* begin SUPPLIED ENTRIES *

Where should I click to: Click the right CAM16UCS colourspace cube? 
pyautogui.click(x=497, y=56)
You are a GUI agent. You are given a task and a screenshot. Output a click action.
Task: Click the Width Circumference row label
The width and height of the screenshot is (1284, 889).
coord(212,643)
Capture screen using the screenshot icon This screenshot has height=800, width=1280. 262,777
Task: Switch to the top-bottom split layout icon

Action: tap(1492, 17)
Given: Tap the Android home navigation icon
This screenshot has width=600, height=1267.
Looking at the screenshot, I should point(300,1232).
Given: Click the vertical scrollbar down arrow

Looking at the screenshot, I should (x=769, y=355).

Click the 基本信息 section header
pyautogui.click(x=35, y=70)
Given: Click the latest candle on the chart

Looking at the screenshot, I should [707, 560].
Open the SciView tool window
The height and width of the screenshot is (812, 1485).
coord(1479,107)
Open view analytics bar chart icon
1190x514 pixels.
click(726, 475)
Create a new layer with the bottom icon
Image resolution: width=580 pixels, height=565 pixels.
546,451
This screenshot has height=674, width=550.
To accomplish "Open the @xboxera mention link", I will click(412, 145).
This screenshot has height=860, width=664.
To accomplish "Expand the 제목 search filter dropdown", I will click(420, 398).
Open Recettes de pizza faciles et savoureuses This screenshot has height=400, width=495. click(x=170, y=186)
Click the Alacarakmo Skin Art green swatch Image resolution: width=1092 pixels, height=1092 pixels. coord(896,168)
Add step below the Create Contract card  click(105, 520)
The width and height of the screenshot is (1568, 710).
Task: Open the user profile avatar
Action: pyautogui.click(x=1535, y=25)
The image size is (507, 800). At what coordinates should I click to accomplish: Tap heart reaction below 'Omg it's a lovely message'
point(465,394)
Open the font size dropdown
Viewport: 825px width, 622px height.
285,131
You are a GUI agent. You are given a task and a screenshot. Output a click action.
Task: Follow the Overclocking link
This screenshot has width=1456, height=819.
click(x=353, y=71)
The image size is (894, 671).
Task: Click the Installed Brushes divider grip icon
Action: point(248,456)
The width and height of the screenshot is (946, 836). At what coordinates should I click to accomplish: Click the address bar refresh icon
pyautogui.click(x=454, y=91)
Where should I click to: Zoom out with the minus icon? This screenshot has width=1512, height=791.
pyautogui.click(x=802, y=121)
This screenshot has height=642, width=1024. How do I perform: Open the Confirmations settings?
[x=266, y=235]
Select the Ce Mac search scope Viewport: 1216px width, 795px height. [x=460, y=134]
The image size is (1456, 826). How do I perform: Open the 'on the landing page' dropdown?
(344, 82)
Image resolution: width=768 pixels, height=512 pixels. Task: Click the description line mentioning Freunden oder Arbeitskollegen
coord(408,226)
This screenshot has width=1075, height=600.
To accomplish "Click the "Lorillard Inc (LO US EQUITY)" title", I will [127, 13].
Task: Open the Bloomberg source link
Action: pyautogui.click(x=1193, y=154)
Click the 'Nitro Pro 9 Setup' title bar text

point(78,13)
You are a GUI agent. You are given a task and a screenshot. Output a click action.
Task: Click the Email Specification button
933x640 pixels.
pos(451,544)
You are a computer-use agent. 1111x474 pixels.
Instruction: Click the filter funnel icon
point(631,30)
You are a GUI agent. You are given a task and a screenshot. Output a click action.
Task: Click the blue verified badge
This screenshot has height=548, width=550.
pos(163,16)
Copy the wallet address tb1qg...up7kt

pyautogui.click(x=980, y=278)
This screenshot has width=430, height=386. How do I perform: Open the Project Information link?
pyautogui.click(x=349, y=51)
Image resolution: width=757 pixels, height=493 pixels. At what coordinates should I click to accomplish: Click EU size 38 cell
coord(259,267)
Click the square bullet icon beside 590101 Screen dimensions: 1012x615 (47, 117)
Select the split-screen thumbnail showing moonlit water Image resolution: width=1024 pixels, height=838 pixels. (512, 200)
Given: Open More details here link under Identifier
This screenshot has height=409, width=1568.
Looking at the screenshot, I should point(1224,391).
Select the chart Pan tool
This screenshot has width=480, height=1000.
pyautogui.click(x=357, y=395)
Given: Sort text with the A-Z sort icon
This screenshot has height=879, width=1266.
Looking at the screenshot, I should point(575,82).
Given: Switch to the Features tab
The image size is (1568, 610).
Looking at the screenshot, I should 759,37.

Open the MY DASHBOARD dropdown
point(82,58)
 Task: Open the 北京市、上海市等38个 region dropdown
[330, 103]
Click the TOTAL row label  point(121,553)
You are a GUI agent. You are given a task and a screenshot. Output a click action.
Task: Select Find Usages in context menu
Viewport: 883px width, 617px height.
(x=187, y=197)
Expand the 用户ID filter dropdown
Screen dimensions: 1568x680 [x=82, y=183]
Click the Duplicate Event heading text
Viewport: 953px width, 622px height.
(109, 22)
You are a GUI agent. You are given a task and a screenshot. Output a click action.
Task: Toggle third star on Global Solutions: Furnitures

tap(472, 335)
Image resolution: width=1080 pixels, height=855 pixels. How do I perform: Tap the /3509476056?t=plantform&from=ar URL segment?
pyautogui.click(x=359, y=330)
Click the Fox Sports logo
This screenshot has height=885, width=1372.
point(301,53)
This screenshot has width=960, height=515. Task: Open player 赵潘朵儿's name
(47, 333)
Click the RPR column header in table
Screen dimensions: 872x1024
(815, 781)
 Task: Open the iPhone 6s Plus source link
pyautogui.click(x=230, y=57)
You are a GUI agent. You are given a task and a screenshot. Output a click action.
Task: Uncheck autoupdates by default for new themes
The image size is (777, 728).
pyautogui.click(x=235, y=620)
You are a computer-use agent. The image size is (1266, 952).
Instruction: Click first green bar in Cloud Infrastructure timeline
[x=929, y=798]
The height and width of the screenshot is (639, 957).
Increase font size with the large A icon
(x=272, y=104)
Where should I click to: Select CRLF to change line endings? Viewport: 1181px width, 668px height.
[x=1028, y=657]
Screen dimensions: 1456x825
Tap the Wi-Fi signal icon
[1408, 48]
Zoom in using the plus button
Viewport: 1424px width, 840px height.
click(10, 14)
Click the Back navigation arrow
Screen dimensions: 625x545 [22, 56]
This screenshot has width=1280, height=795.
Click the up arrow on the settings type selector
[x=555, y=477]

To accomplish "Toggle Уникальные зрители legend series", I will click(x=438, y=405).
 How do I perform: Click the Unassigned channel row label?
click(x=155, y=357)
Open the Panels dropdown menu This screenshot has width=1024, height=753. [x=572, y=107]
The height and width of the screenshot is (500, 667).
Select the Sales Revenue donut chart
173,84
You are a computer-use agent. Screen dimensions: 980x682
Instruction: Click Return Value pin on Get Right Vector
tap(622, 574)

* end SUPPLIED ENTRIES *

| YOUR OBJECTIVE |
Copy out, in full, each line in the records above that contains the string "label".

| THE RESULT |
Task: Click the Width Circumference row label
Click the TOTAL row label  point(121,553)
 How do I perform: Click the Unassigned channel row label?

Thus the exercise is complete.